I have no trouble believing that the FICO score is often a proxy for what some researchers call conscientiousness; I've certainly had roommates and others around me who had terrible credit because, well, they didn't bother to pay their bills, and regarded rent as something optional that could be turned in if no more exciting commercial opportunities immediately presented themselves.
That said, it's going to be at best a weak proxy. It's also a proxy for things that, as a society, we may not want employers to consider, like a past history of depression. And for things that have nothing to do with your job performance, like a car accident that left you with huge medical bills and no job, or a sudden job loss. Looking at our national savings rate, lots and lots of Americans live very close to the edge of their paychecks; they can't all be terrible employees.
I have never really even considered asking employees for their FICO score, in part because all small business people hate these scores as, even with perfect credit records, our scores tend to be smaller than people with similar income and history due to the constant credit checks made on us by vendors and other partners.
That being said, as someone who has 500 service employees working for me, I understand the insatiable desire for information on employee reliability and conscientiousness. A large number of our employees we hire who interview well tend to get released within 60 days of their hire. I can't tell you how many people who seem totally normal and friendly turn out to be raving maniacs in stressful customer contact situations.

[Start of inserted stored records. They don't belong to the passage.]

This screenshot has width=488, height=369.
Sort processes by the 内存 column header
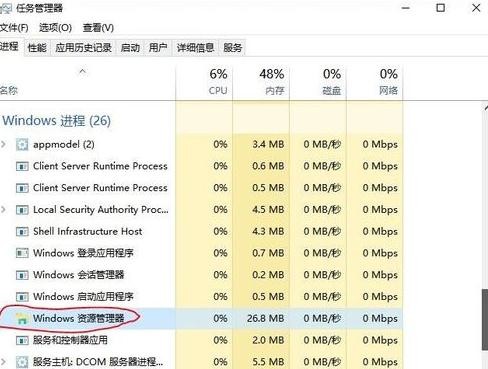click(261, 82)
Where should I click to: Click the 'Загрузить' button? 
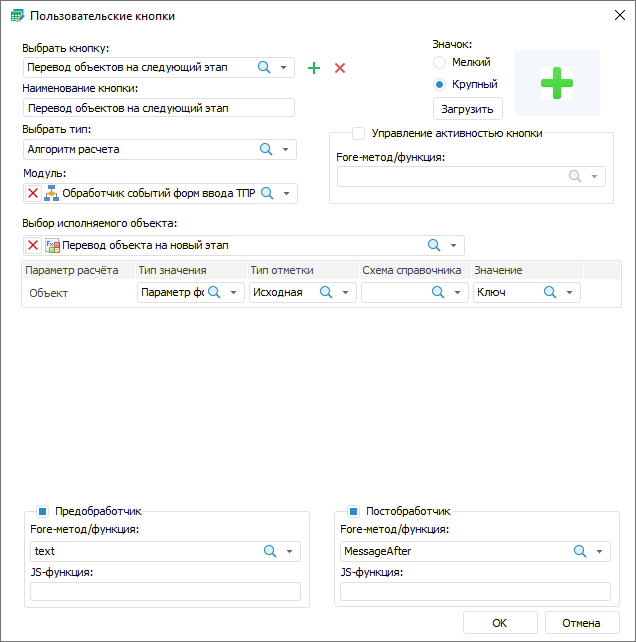[x=467, y=108]
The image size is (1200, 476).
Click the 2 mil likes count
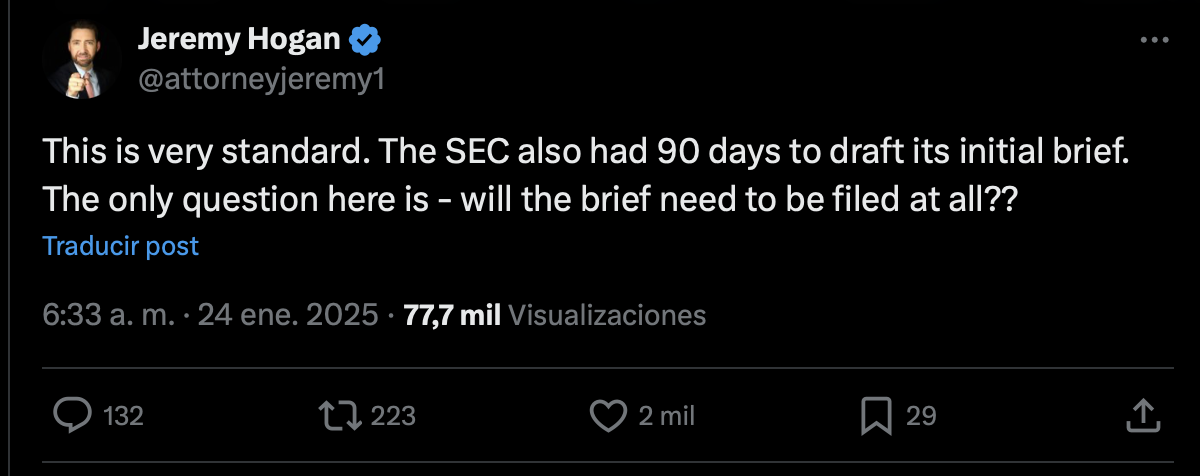666,416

The elephant in the room that neither McArdle or folks like Kevin Drum mention is that businesses are starved for reliability information on potential employees. It used to be the best source was to check job references. Nowadays, though, very few employers will give a honest job reference, or will provide any information at all. I know I am guilty of that -- my company does not allow any manager to give out performance data on past employees. I only needed to be sued once over somehow interfering with someone's living by giving honest information about that employee's reliability to change my behavior.
I understand that this is exactly what the Left is shooting for - an environment where the competent have no advantage over the incompetent. If employers are resorting to FICO scores, it just demonstrates how all the other reasonable avenues of obtaining information have been closed to them.
The only saving grace in this country is that employment is still mostly at-will, meaning we can fire our hiring mistakes and move on. Of course the Left wants a European-style system where it is impossible to fire anyone too -- this is the system the post office has, and one can see how well it works out. If they are victorious on this final front, I will be forced into a game of Russian Roulette, where I can't find out anything about those I hire, I can't fire the incompetent people I do hire, and I am infinitely legally liable for any mistakes any of these employees make.